■ **Aufgabe 1**:
Prüfe anhand des Textes über Pavel Haas in Theresienstadt, ob die Aussagen (a), (b) und (c) zutreffen. Antworte jeweils mit Ja oder Nein und zitiere die entscheidenden Worte wörtlich.
(a) Haas gehörte zu den ersten Bewohnern des Lagers.
(b) Terezín hatte vor der Aussiedlung seiner Zivilbevölkerung rund 40 000 Einwohner.
(c) Der jüdische Ältestenrat war auch für die Auswahl von Insassen zur Deportation zuständig.

■ **Vorliegender Text**:

Im November 1941 hatten die deutschen Besatzer der Tschechoslowakei in der Garnisonsstadt Terezín (deutsch Theresienstadt) ein Transitlager vor allem für die jüdische Bevölkerung des Landes auf dem Weg in die großen Vernichtungslager eingerichtet. Haas gehörte zu den ersten Lagerbewohnern und war zunächst mit etwa siebzig anderen Häftlingen in einem Kasernenraum untergebracht. Die arbeitsfähigen unter ihnen mussten schwere, grobe Arbeiten ausführen, um das Lager auf die bevorstehenden Massen an Bewohnern vorzubereiten. Diese erste Zeit in Theresienstadt erwies sich für Haas als katastrophal, da er wie viele andere unter der strapazierenden körperlichen Arbeit und der schlechten Ernährung zu leiden hatte.

 

Bis 1942 wurde die Zivilbevölkerung von Terezín komplett ausgesiedelt, wodurch aus einer Stadt mit 3500 Einwohnern ein Lager mit weit über 40 000 Gefangenen wurde. Im Frühjahr diesen Jahres kam auch Pavel Haas‘ 71-jähriger Vater nach Theresienstadt. Pavel war es mittlerweile gelungen, einen Verwaltungsposten in der Poliklinik zu erhalten, der es ihm auch erlaubte, sich wieder der Komposition zu widmen. Um Ruhe und Ordnung im Lager aufrechtzuerhalten, setzte die SS-Kommandantur einen jüdischen Ältestenrat ein, der administrative Aufgaben zu übernehmen hatte und zur Illusion eines freien Lebens in Theresienstadt beitragen sollte, allerdings auch wie in den anderen Ghettos für die Auswahl von Insassen zur Deportation in die großen Vernichtungslager zuständig war. Es entwickelte sich mit der Zeit auch ein reges, sogar von der Lagerleitung unterstütztes Kulturleben, da hunderte hervorragende Wissenschaftler und Künstler im Lager interniert waren. Darunter waren einige sehr prominente Musiker, neben Haas auch Viktor Ullmann, Gideon Klein, Karel Ančerl, Bernhard Kaff, Hans Krása und andere. Die kulturelle Szene überstieg bei weitem diejenige innerhalb von der Bevölkerungszahl vergleichbarer Städte.

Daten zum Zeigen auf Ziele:
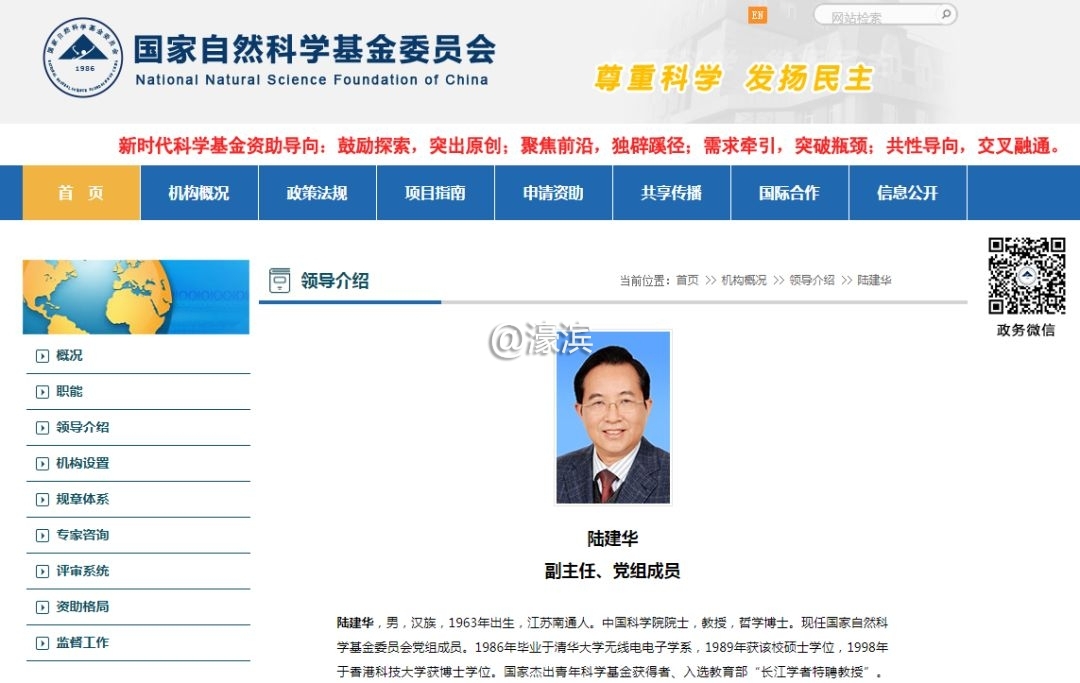Click the arrow icon beside 职能
1080x683 pixels.
pos(42,392)
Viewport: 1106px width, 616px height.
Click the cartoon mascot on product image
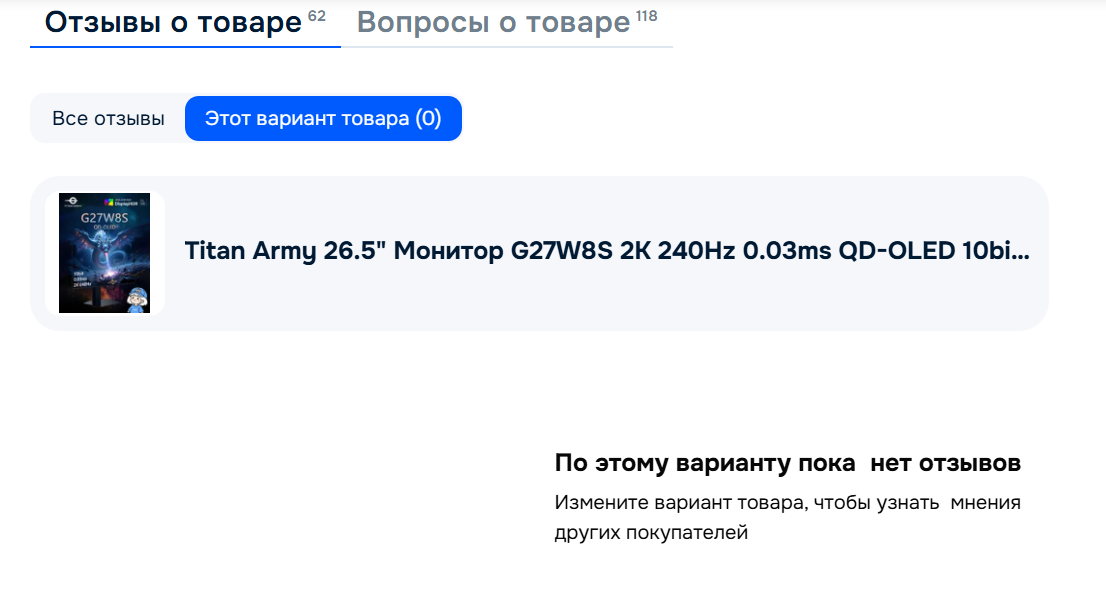point(137,299)
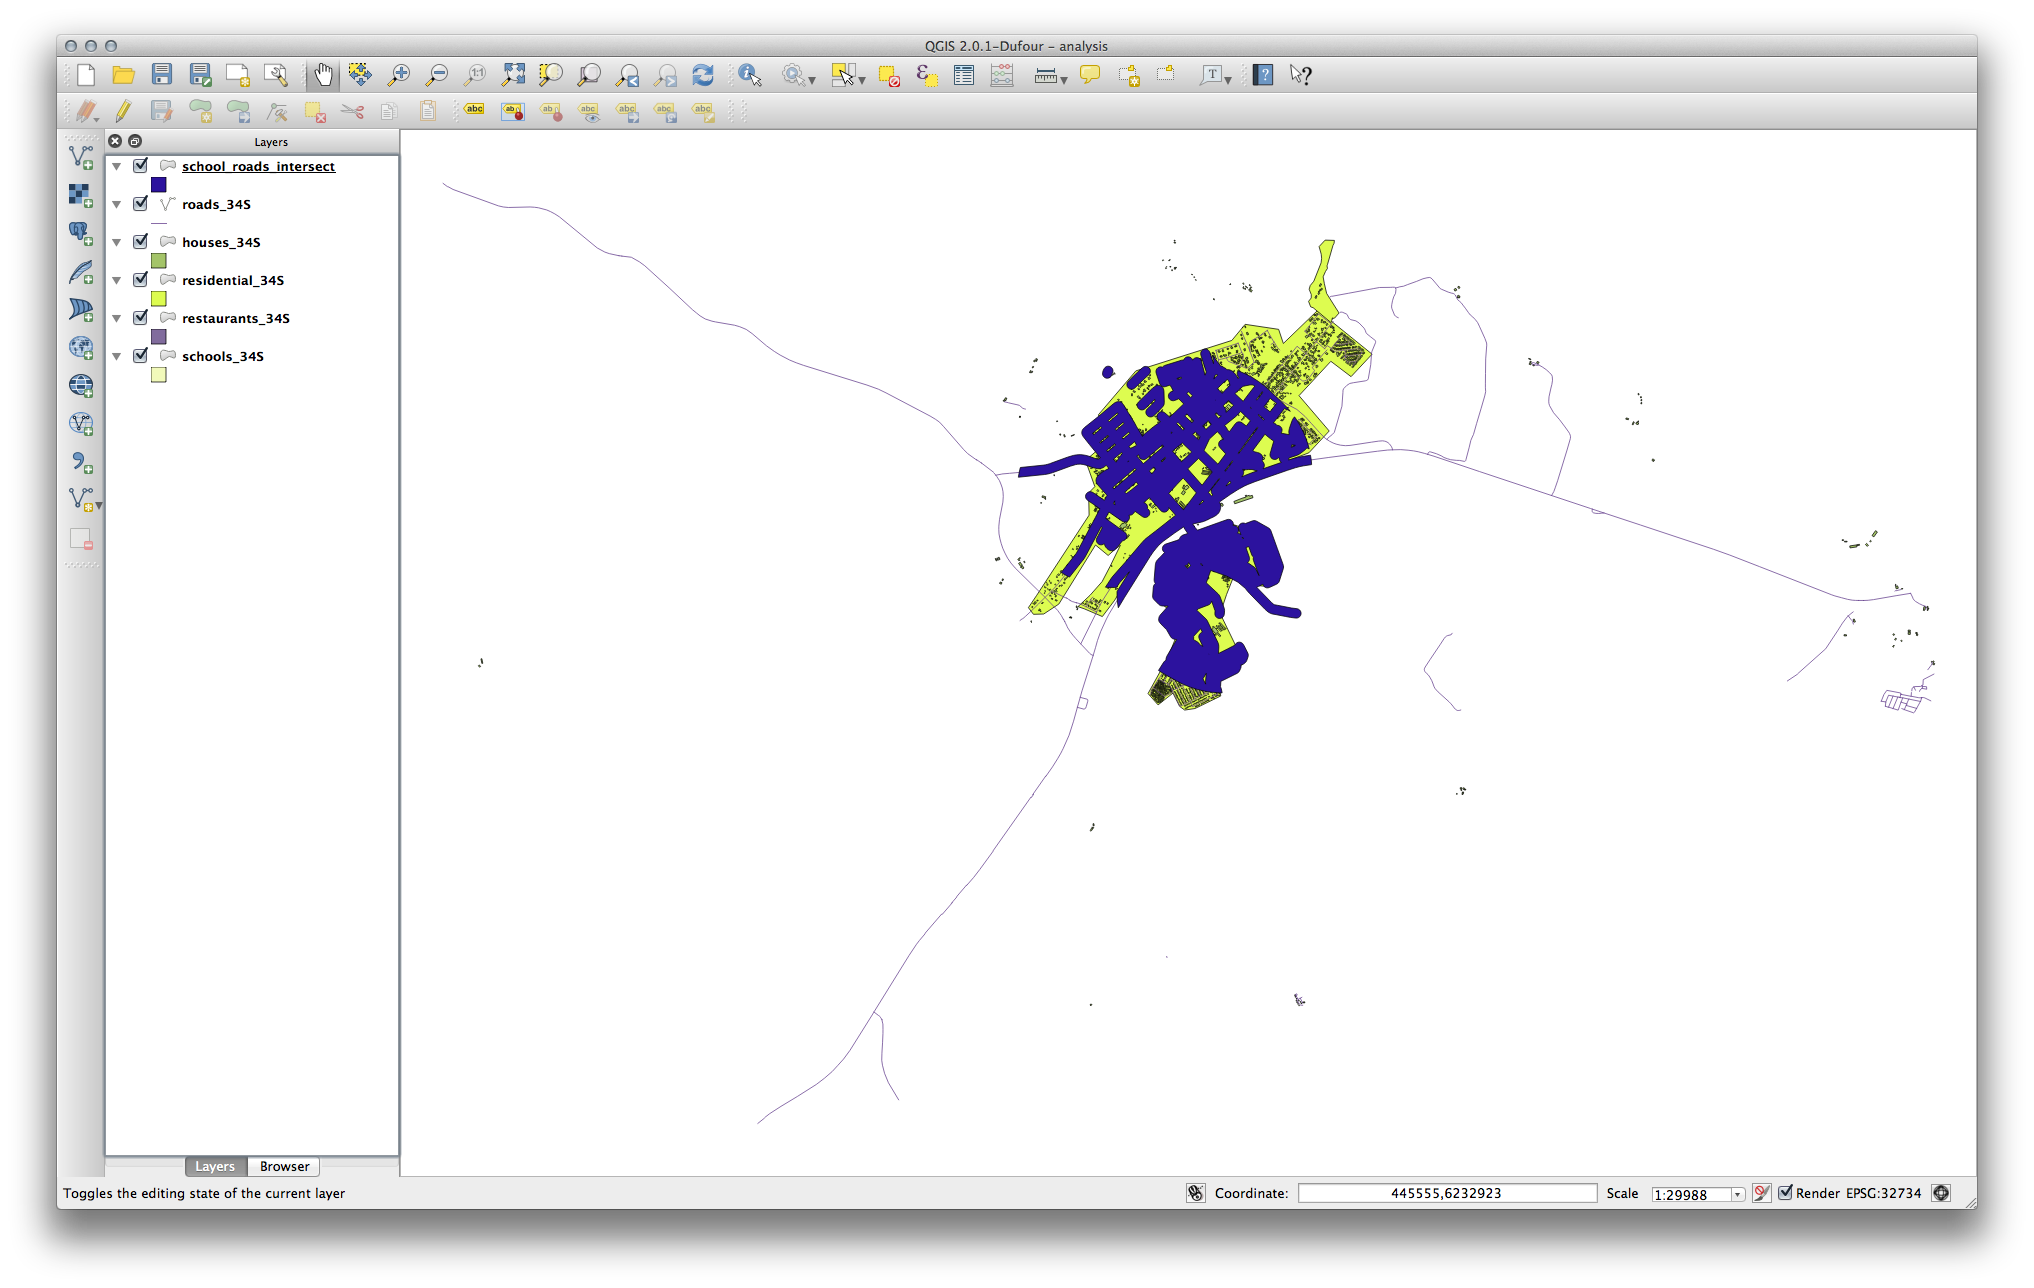Toggle the Render checkbox in status bar

tap(1786, 1193)
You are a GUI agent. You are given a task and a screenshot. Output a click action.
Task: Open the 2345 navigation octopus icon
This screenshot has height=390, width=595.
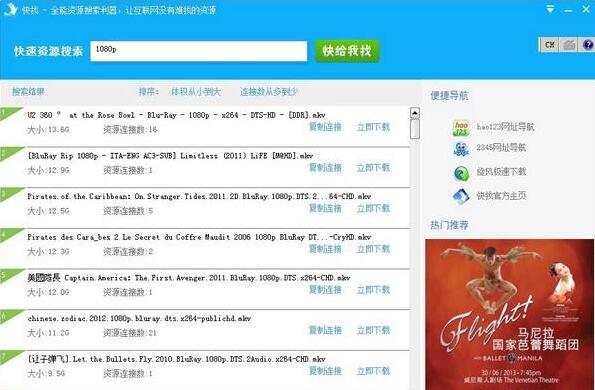click(461, 149)
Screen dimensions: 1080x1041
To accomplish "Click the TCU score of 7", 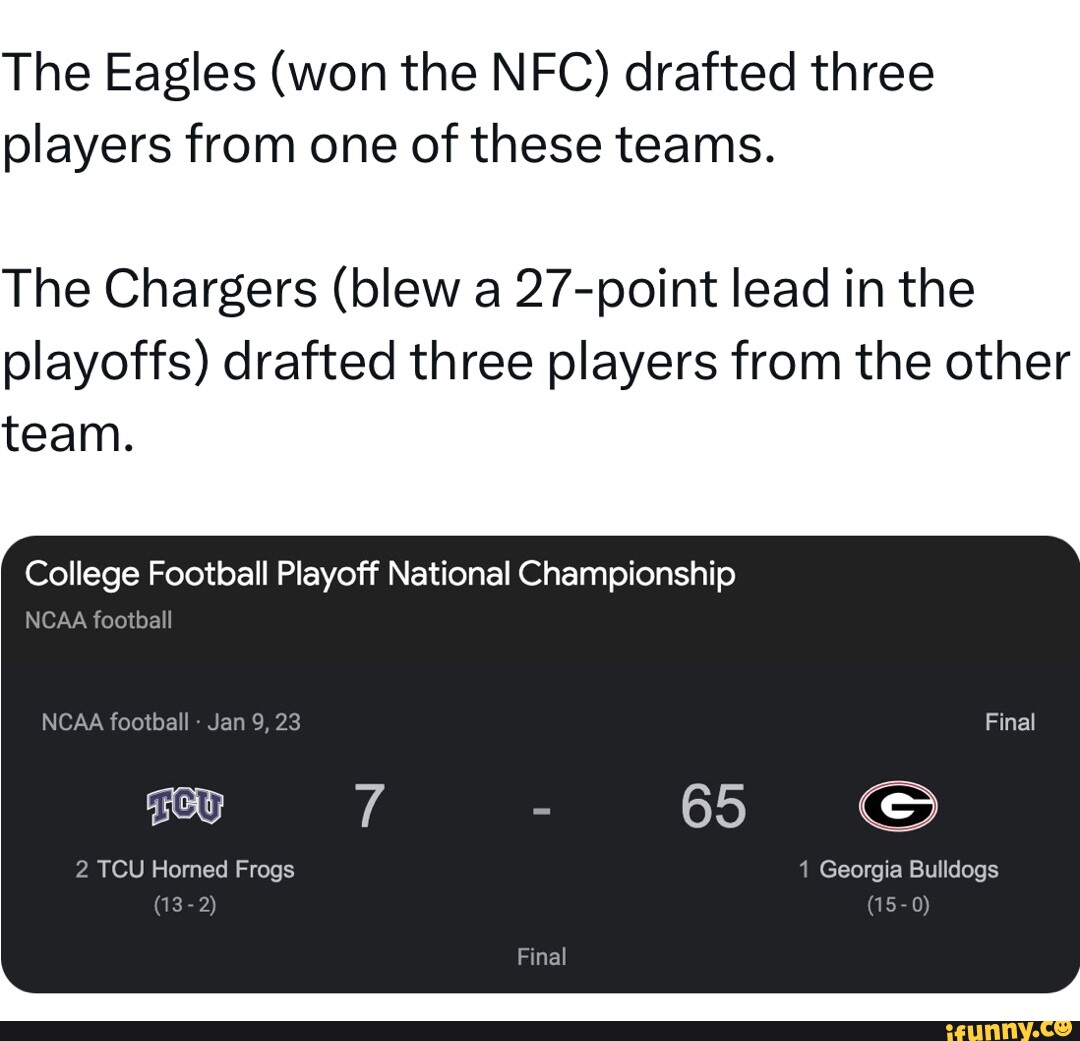I will coord(367,805).
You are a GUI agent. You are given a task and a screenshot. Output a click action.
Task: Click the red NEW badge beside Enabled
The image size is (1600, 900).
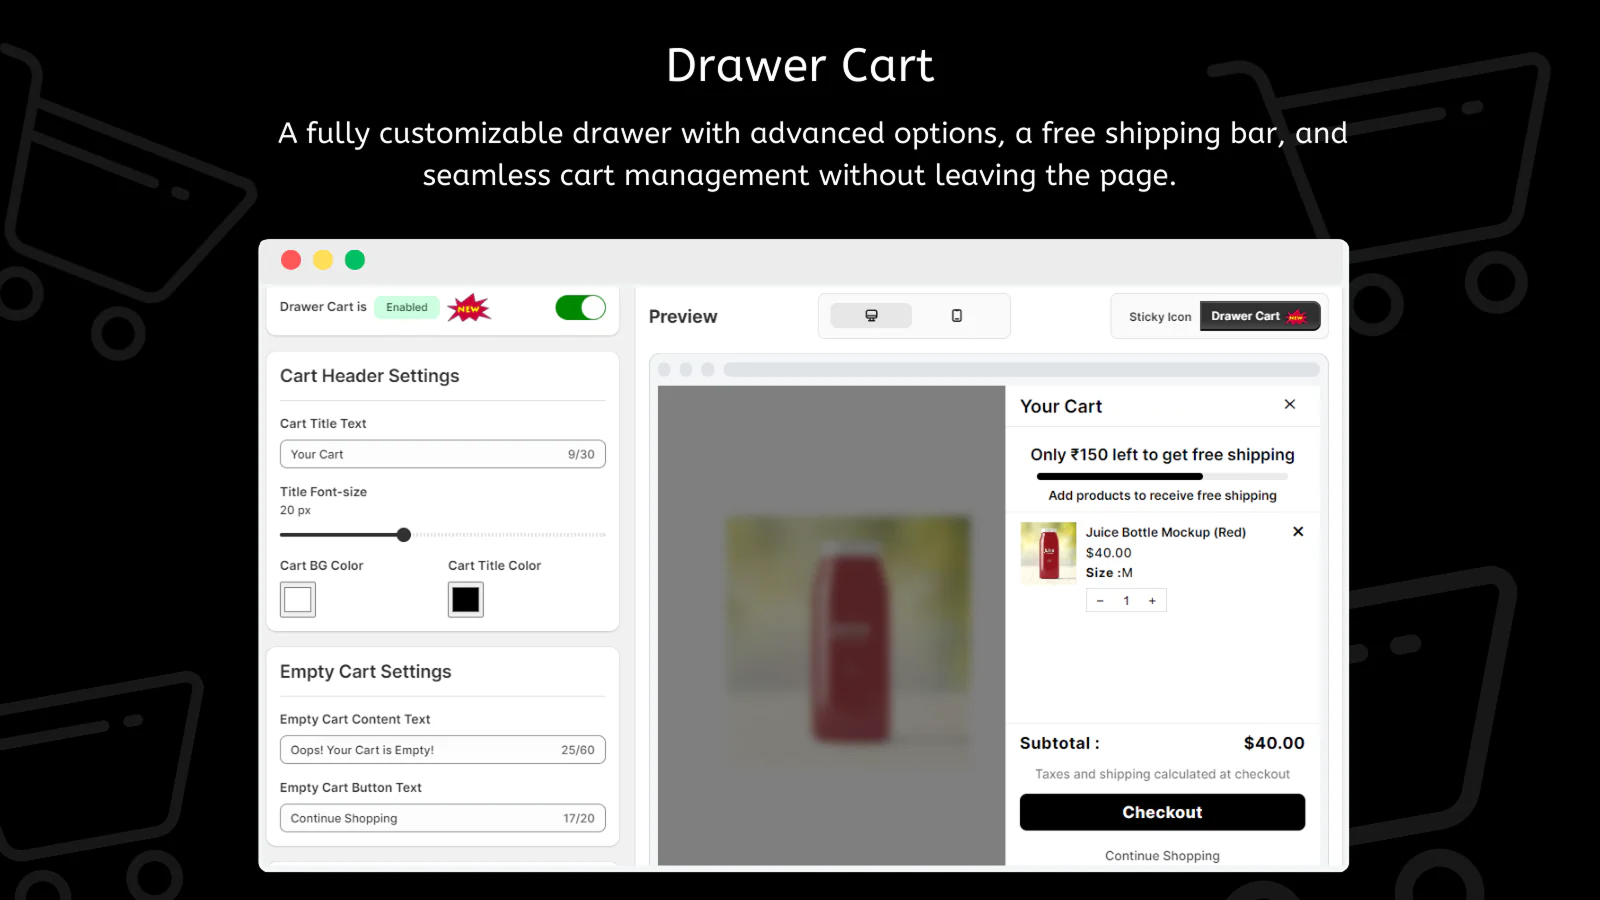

■ **Aufgabe 2**: Gib aus den Datensätzen nur den Teil wieder, der mit der Zeile mit „Viewport: 1106px width, 616px height.“ beginnt und mit der Zeile mit „click(461, 149)“ endet. Setze darin „screen capture“ anstelle von „screenshot“ ein, ändere sonst nichts und lass die Bilder weg.

■ **Lösung 1**:
(a) Ja: „Haas gehörte zu den ersten Lagerbewohnern“
(b) Nein: „aus einer Stadt mit 3500 Einwohnern ein Lager mit weit über 40 000 Gefangenen wurde“
(c) Ja: „allerdings auch wie in den anderen Ghettos für die Auswahl von Insassen zur Deportation in die großen Vernichtungslager zuständig war“

■ **Lösung 2**:
Viewport: 1106px width, 616px height.
Click the cartoon mascot on product image
point(137,299)
Toggle the Render checkbox in status bar

tap(1786, 1193)
You are a GUI agent. You are given a task and a screen capture. Output a click action.
Task: Open the 2345 navigation octopus icon
This screen capture has height=390, width=595.
click(461, 149)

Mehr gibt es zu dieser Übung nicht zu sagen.